The Amazing Life of the Individual — from the Perspective of the Collective

I spend an obscene amount of time in my head. And I’ve spent a lifetime learning how not to. For the last ten years I’ve taught others to do the same.

I’m not alone. Nearly every student I’ve encountered wants to learn how to quiet the mental chatter.

Yoga means union — mind, body and soul as one. Slowing the mind to the vibration of the body, and learning to see the oneness of all within the mass.

The human condition is paradox. We present ourselves to the world as separate, and in many ways we are. At the same time, we are intricately connected.

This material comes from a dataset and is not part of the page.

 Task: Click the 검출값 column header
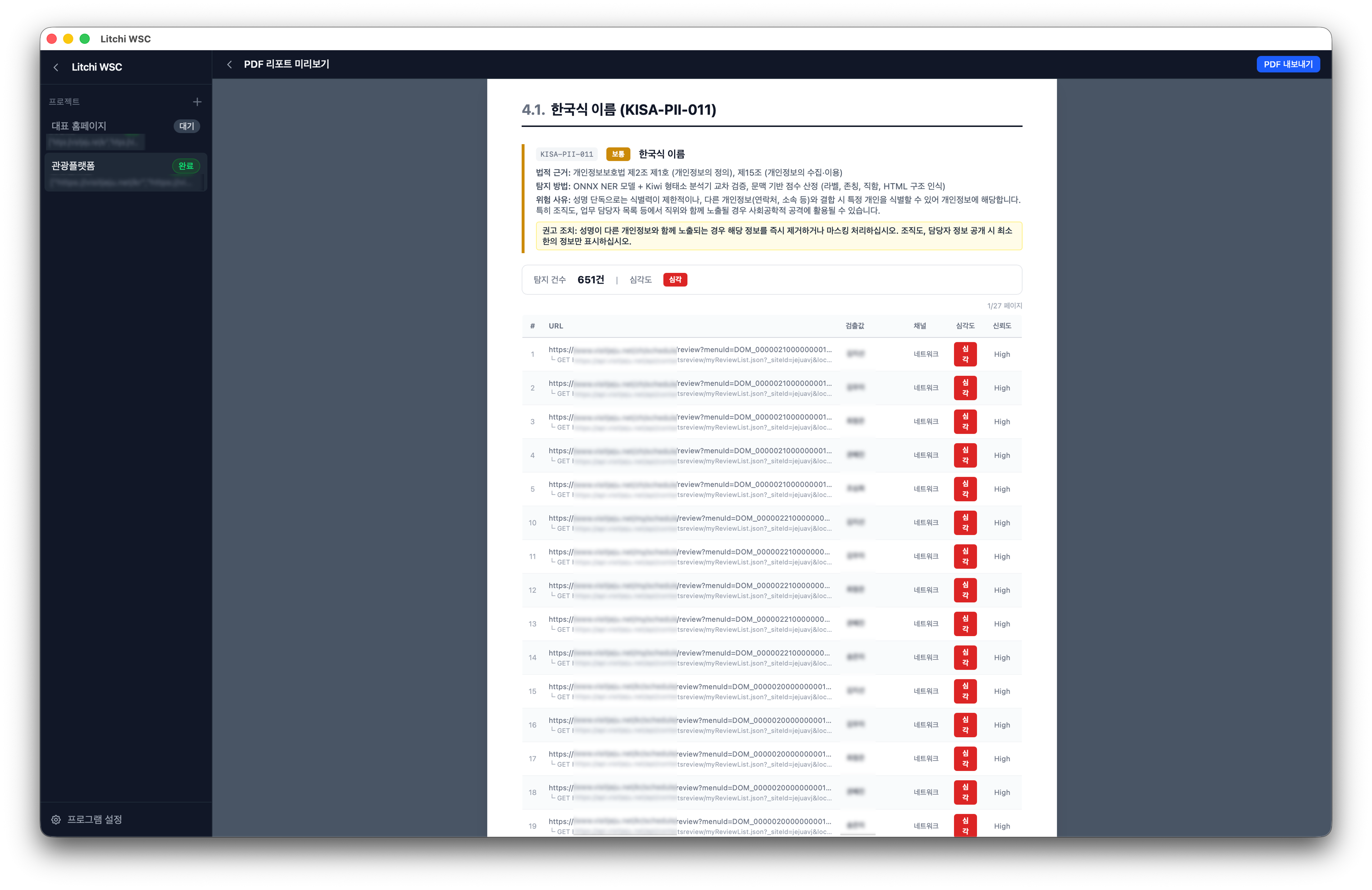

After twenty years of practice and working with these concepts, I am sensing life differently. Lately it’s as though I’m outside of myself looking down, watching myself move through space and time.

Currently working with a Synchronicity Coach, she is helping me put various life situations in perspective. I’m watching my dreams, my psyche, my persona, learning to relate to others from a different point of view.

And then this definition from the Dictionary of Obscure Sorrows popped into my Facebook feed …


n. the realization that each random passerby is living a life as vivid and complex as your own — populated with their own ambitions, friends, routines, worries and craziness — an epic story that continues invisibly around you like an anthill sprawling deep underground with elaborate passageways to thousands of other lives that you’ll never know existed, in which you might appear only once, as an extra sipping coffee in the background, as a blurr of traffic passing on the highway, as a lighted window at dusk

There is far more at play in life than we imagine.

Every individual on the planet is meeting the world from a lifetime of personal experience — perceptions, feelings, secrets, situations, habits, sorrows, happinesses, samskaras, relationship woes, introverted/extroverted, mommy/daddy complexes, work dynamics, rural/urban living, family values ...

This list is not exhaustive. Each person we meet is meeting us from wherever they are in any given moment. It’s pretty amazing when you think about it.

We get so angry at others. For what? Not meeting our needs? Not conforming to the ways we want them to be? Being rude to us? Being aloof? Being themselves?

Sonder puts a great many things in perspective.